Creationism and Creeds
Three Hierarchies has been discussing how one Lutheran bishop has elevated six-day creationism as an indisputable part of Lutheran doctrine. This kind of thing is one of my pet peeves with evangelicals. Let's put aside for argument the question of whether God created the Earth in six days some 5000 years ago, and concentrate on the importance of this doctrinal point. Is it really on the same level of importance as the bodily resurrection,transubstantiation, salvation by faith alone, and suchlike? No. In fact, the topic was of no more than minor interest before 1880 or so. People did think about it-- Augustine famously considered six-day creationism absurd-- but it was a matter of explaining a particular Bible passage.
The main defense for insisting on creationism is that it is a good indicator of a person's views on more important topics. That is indeed a good general argument. One of the "Five Fundamentals" was the Virgin Birth. That is doctrine trivial in itself, but it is a good indicator of whether a person believes in miracles, prophecy, and Scripture. Creationism serves as an indicator of inerrancy, but it is not a good one. A person can believe the Bible is inerrant without believing in six-day creation, by simply treating Genesis 1 as a metaphor, a reasonable thing to do given its style and context.
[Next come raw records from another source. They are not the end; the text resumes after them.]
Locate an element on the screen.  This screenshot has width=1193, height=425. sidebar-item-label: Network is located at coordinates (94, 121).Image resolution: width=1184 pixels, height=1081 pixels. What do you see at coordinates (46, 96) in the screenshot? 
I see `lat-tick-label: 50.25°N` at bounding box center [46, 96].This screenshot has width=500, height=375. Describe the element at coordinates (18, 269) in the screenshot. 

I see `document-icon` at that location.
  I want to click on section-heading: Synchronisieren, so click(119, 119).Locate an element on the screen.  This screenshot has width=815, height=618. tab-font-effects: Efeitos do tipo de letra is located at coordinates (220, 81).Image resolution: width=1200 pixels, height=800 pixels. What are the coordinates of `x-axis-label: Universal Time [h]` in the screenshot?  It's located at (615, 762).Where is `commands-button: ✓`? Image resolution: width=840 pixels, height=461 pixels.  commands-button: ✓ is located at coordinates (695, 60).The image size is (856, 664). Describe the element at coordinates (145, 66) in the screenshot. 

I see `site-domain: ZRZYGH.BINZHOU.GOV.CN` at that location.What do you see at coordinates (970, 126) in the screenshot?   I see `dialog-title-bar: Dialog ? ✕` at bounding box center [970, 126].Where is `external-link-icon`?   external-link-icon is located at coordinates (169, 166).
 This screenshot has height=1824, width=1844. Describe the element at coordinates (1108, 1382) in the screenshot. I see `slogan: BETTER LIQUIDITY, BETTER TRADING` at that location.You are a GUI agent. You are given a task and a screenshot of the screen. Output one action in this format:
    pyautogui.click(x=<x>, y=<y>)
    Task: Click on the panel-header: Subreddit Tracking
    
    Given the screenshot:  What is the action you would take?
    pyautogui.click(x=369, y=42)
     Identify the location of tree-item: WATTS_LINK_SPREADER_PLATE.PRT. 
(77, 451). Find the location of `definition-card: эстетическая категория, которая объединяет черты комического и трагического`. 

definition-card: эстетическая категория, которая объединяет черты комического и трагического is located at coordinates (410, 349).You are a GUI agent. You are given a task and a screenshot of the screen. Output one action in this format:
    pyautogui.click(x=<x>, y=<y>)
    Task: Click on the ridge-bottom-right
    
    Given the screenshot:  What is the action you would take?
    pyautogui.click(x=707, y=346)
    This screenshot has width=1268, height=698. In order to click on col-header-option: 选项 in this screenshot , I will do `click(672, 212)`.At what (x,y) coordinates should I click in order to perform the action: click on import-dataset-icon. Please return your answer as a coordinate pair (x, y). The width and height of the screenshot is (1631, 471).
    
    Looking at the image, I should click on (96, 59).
A person can also believe in six-day creation without believing the Bible is reliable, by believing that Genesis is reliable but nothing outside the Torah (an Orthodox Jew, for example, would reject the New Testament).
A second defense would be that belief in creationism is a good indicator of a person's willingness to buck the conventional wisdom. It shows you are willing to believe something that seems ridiculous to modern intellectuals. That is a good willingness to have, but this is not ground well chosen for exercising it. For one thing, belief in the bodily resurrection does about as well in showing that you are willing to contradict secularists, and that is a far more central doctrine. For another, creationism is highly culture-bound, unlike most other doctrines. As I said before, anybody before 1880 would wonder why it was so prominent, whereas the bodily resurrection has always been a point of contention between believers and unbelievers. For another, the particular method of creation has no implications for actual behavior, so it is picking a fight on a purely intellectual ground, without convicting anyone of sin. A better issue, though equally non-central and particular to our culture, would be the sinfulness of homosexuality. That doctrine is undisputably biblical, and much more offensive to modern unbelievers. If Christians are going to look unreasonable, let us do it on issues that really get other people riled up because they actually matter.